September 15, 2014

The Financial Times “a better newspaper for the modern age” ignored the financial story of the century.

Sir, I refer to your new look as described in a special FT supplement on September 15.

Mark Twain said, so we are told, that bankers are those who lend you the umbrella when the sun is out, but want it back, immediately, when it looks like it is going to rain.

But for the Basel Committee bank regulators that was not enough, and so they told the bankers, if you lend while the sun is out, meaning to someone perceived credit risk wise as “absolutely safe”, then we will reward you by allowing you to hold much less capital (equity) than if you lend to someone when it rains, meaning some perceived as risky.

And so, if bankers were risk adverse before, they were now castrated… and of course they started to sing in falsetto accumulating extremely large exposures to what was officially perceive as “absolutely safe”, like AAA rated securities backed with mortgages to the subprime mortgage sector in the US, real estate in Spain and “infallible sovereigns” like Greece.

But, as if those regulations were not risk adverse enough, most financial commentators insisted on an excess of testosterone in the financial system, and so no corrections were made, and all those “risky” medium and small businesses, entrepreneurs and start ups, and who are the tough risky risk-takers we need to get going when the going gets tough, were left without having fair access to bank credit.

And about this story, the de-testosterone-mania that has affected and almost conquered the banks in the western world, the Financial Times has kept mum. And not that they were not informed about it. Truly amazing!

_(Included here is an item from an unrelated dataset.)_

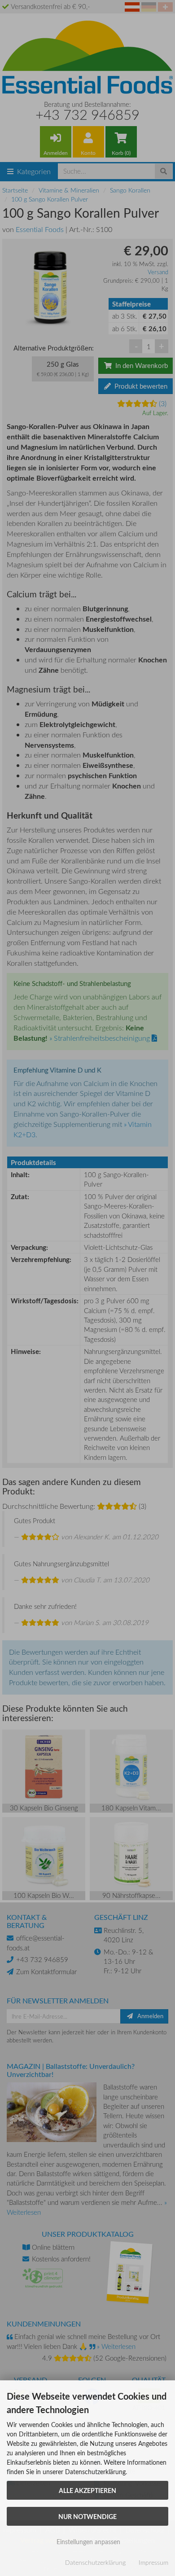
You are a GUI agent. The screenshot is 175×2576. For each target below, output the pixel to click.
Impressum (153, 2562)
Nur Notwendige (87, 2516)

PS. Does this all mean that I would be against banks being well capitalized and therefore more risky? Of course not, requiring players to put plenty of their own skin on the line (or something private specifically related :-), increases the need for testosterone, as well as the need to know how to simultaneously control for it.

Let us aim for bankers capable of that reasoned audacity that can help our economies to move forward and avoid that risk aversion which only guarantees we will stall and fall.